TEXT PROVIDED:
Tuesday, February 12, 2008

Final comments on the Roundtable on Science, Strategy and War

Col/Dr. Franz Osinga has posted a reply to the online reviews of his book Science, Strategy and War. He offered kind words for the review and commented that the United States is the best place for open discussions to take place. He went on to share the problems he had understanding John Boyd. The article is posted on zenpunidt.com Osinga Roundtable on Science, Strategy and War: The Author’s Reply and Chicago Boyz .

It was a pleasure to participate in this discussion and read the comments of the other participants. This type of forum, held online holds promise for future discussions. No great decision was reached, and I doubt if anyone's mind was changed by any of the arguments. But everyone gained by reading the thoughts of others on the same subject.

This intersection of views gives purchase to a new tool with which to discuss the revelevant topics of the day. A sort of Junto society if you will, http://en.wikipedia.org/wiki/Junto where in 1727 Benjamin Franklin founded a society to discuss the issues of the day. The Junto's Friday evening meetings were organized around a series of questions that Franklin devised, covering a range of intellectual, personal, business, and community topics. These questions were used as a springboard for discussion and community action. In fact, through the Junto, Franklin promoted such concepts as volunteer fire-fighting clubs, improved security (night watchmen), and a public hospital.

(Records from a data source)
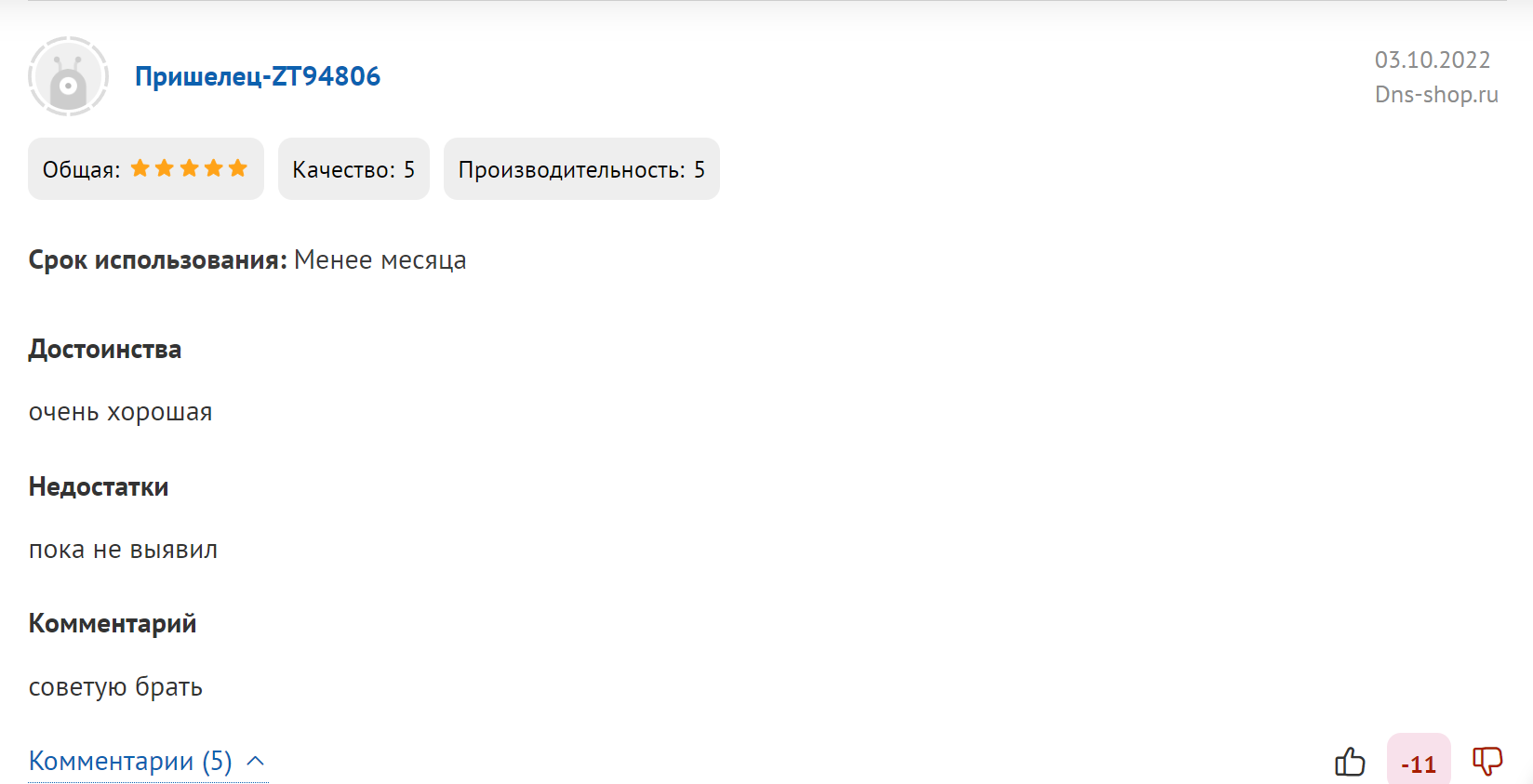Click the review date 03.10.2022
Viewport: 1533px width, 784px height.
(1433, 60)

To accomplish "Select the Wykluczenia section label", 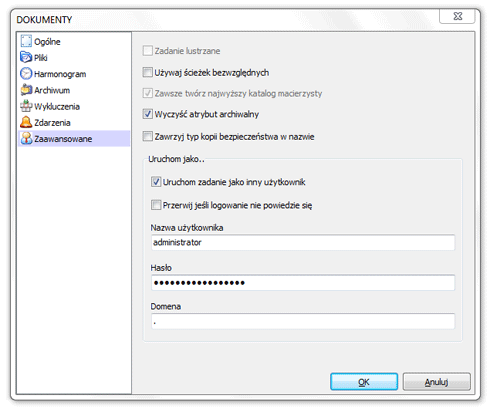I will point(57,107).

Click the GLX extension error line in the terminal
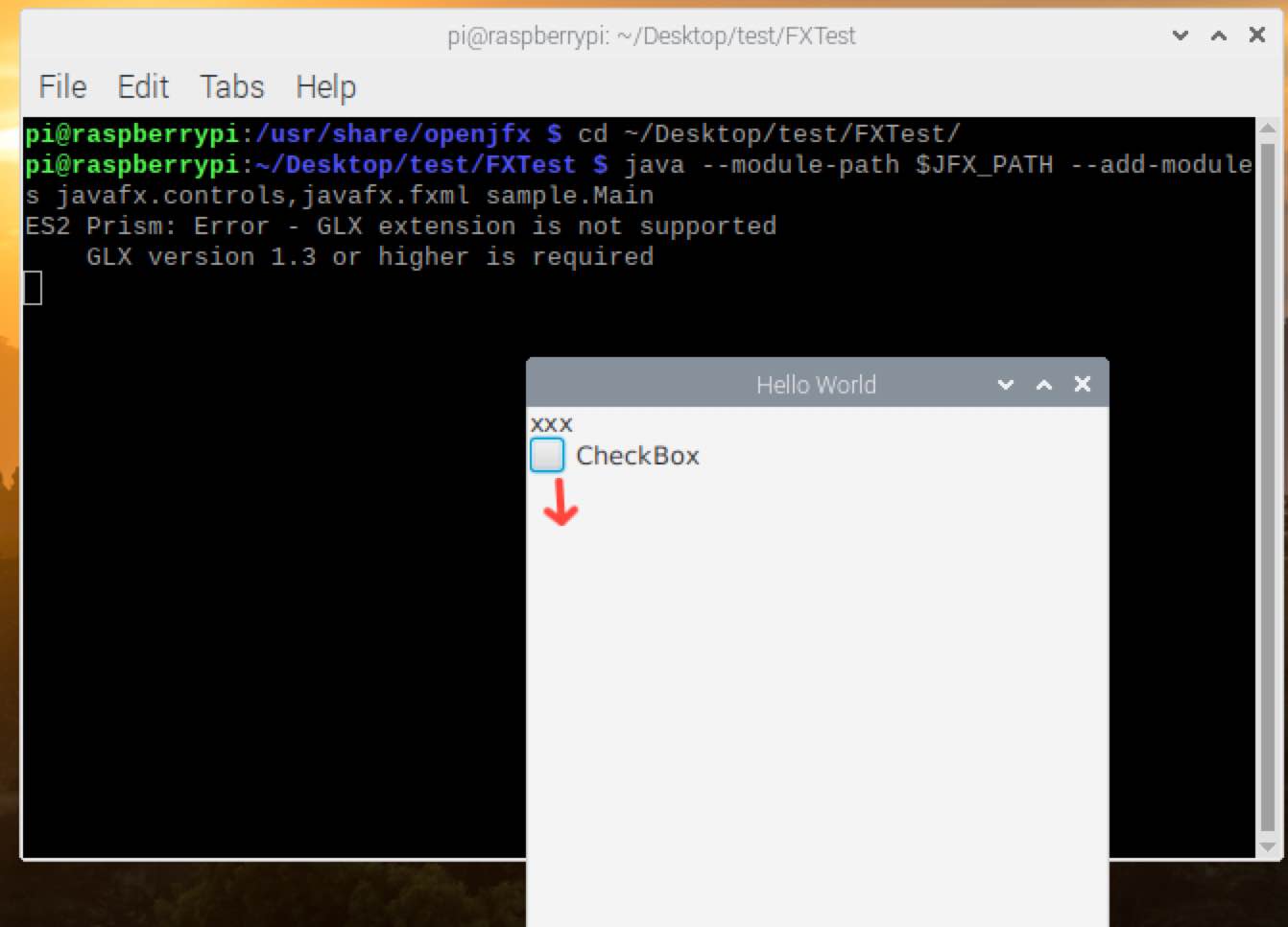tap(400, 226)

PROBLEM DETAILS: Translate this sentence from the roundtable post into Spanish: "It was a pleasure to participate in this discussion and read the comments of the other participants."

ANSWER TO THE PROBLEM: Fue un placer participar en esta discusión y leer los comentarios de los demás participantes.